Input material section start

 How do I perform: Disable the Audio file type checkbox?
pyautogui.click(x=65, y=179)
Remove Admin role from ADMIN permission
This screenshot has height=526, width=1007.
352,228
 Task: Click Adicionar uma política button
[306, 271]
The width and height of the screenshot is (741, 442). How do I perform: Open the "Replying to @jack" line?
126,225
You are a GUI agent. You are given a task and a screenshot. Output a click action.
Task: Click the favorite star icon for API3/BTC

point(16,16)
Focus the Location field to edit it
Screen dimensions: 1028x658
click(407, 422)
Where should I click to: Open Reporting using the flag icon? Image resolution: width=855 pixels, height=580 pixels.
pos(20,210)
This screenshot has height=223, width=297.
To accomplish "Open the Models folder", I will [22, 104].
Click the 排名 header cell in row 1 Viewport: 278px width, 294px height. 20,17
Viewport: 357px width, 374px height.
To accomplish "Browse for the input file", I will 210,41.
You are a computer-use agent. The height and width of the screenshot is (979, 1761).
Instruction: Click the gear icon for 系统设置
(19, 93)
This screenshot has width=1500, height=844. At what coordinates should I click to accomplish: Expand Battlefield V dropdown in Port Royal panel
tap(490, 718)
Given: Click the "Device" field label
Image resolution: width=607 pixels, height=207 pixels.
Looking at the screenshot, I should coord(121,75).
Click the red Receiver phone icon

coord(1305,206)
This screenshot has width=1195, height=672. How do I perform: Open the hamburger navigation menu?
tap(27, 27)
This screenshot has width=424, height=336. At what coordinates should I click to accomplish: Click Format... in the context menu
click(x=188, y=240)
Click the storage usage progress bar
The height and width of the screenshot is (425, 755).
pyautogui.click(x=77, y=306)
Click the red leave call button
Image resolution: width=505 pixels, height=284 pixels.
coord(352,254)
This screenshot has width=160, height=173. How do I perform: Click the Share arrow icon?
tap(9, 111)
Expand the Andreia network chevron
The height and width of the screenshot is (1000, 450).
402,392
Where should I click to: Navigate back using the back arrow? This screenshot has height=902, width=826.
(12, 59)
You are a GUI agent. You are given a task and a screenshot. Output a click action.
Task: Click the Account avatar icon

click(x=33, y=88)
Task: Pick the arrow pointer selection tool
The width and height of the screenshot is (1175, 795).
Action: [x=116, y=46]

Input material section end

Activity:
Your response must consist of every line above, reproduced exactly.

Task result:
 How do I perform: Disable the Audio file type checkbox?
pyautogui.click(x=65, y=179)
Remove Admin role from ADMIN permission
This screenshot has height=526, width=1007.
352,228
 Task: Click Adicionar uma política button
[306, 271]
The width and height of the screenshot is (741, 442). How do I perform: Open the "Replying to @jack" line?
126,225
You are a GUI agent. You are given a task and a screenshot. Output a click action.
Task: Click the favorite star icon for API3/BTC

point(16,16)
Focus the Location field to edit it
Screen dimensions: 1028x658
click(407, 422)
Where should I click to: Open Reporting using the flag icon? Image resolution: width=855 pixels, height=580 pixels.
pos(20,210)
This screenshot has height=223, width=297.
To accomplish "Open the Models folder", I will [22, 104].
Click the 排名 header cell in row 1 Viewport: 278px width, 294px height. 20,17
Viewport: 357px width, 374px height.
To accomplish "Browse for the input file", I will 210,41.
You are a computer-use agent. The height and width of the screenshot is (979, 1761).
Instruction: Click the gear icon for 系统设置
(19, 93)
This screenshot has width=1500, height=844. At what coordinates should I click to accomplish: Expand Battlefield V dropdown in Port Royal panel
tap(490, 718)
Given: Click the "Device" field label
Image resolution: width=607 pixels, height=207 pixels.
Looking at the screenshot, I should coord(121,75).
Click the red Receiver phone icon

coord(1305,206)
This screenshot has width=1195, height=672. How do I perform: Open the hamburger navigation menu?
tap(27, 27)
This screenshot has width=424, height=336. At what coordinates should I click to accomplish: Click Format... in the context menu
click(x=188, y=240)
Click the storage usage progress bar
The height and width of the screenshot is (425, 755).
pyautogui.click(x=77, y=306)
Click the red leave call button
Image resolution: width=505 pixels, height=284 pixels.
coord(352,254)
This screenshot has width=160, height=173. How do I perform: Click the Share arrow icon?
tap(9, 111)
Expand the Andreia network chevron
The height and width of the screenshot is (1000, 450).
402,392
Where should I click to: Navigate back using the back arrow? This screenshot has height=902, width=826.
(12, 59)
You are a GUI agent. You are given a task and a screenshot. Output a click action.
Task: Click the Account avatar icon

click(x=33, y=88)
Task: Pick the arrow pointer selection tool
The width and height of the screenshot is (1175, 795).
Action: [x=116, y=46]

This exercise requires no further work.